There's an excellent article in today's Independent by Henry Porter. The intro blurb is:
In the guise of fighting terrorism and maintaining public order, Tony Blair's Government has quietly and systematically taken power from Parliament and the British people. The author charts a nine-year assault on civil liberties that reveals the danger of trading freedom for security - and must have Churchill spinning in his grave.

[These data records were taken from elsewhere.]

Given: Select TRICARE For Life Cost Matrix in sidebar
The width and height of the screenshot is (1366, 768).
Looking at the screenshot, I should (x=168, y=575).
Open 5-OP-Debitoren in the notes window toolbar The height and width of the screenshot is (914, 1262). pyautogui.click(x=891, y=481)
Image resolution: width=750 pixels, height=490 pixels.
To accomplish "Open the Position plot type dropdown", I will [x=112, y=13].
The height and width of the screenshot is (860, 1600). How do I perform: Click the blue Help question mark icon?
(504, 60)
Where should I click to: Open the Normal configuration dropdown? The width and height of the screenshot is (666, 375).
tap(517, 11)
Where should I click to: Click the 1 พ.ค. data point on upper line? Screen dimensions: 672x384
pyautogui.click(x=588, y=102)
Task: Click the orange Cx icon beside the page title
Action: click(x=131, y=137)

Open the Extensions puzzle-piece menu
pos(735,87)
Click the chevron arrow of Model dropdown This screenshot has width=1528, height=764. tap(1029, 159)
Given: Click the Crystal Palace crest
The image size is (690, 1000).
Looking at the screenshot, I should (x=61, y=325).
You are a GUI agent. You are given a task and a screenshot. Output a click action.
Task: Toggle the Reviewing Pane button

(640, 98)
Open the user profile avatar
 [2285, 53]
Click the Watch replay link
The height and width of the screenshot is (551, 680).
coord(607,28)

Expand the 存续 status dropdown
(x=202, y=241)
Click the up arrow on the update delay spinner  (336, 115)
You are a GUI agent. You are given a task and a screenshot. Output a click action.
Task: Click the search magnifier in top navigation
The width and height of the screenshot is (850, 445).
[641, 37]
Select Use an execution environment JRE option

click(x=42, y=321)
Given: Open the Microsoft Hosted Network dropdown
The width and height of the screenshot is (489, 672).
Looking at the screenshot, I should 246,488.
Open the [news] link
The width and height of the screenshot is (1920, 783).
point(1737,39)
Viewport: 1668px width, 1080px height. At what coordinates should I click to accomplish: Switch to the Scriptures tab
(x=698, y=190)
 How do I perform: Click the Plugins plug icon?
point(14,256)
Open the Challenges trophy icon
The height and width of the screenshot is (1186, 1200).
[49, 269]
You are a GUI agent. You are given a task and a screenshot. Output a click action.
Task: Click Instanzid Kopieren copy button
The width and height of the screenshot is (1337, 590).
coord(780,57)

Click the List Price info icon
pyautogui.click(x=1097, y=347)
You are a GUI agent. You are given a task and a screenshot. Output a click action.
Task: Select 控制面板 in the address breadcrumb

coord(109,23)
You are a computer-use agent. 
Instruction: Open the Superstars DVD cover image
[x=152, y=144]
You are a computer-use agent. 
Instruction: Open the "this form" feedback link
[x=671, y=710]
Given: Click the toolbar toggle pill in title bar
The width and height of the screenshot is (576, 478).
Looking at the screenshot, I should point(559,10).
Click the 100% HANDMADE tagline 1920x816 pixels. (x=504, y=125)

For example, here's an interesting extract:
"For instance, the law banning people from demonstrating within one kilometre of Parliament is contained in the Serious Organised Crime and Police Act of 2005. The right to protest freely has been affected by the Terrorism Act of 2000, which allows police to stop and search people in a designated area - which can be anywhere - and by antisocial behaviour laws, which allow police to issue an order banning someone from a particular activity, waving a banner, for instance. If a person breaks that order, he or she risks a prison sentence of up to five years. Likewise, the Protection from Harassment Act of 1997 - designed to combat stalkers and campaigns of intimidation - is being used to control protest. A woman who sent two e-mails to a pharmaceutical company politely asking a member of the staff not to work with a company that did testing on animals was prosecuted for "repeated conduct" in sending an e-mail twice, which the Act defines as harassment."
And so it goes on. It gets worse. Your right to trial by jury doesn't apply in some cases. You can now be tried twice for the same offence. Hearsay is acceptable evidence for ASBO orders. Ministers now get complete control over goverment inquiries rather than Parliament.
If the Tories campaigned to address this imbalance, they might just get my vote in the next election.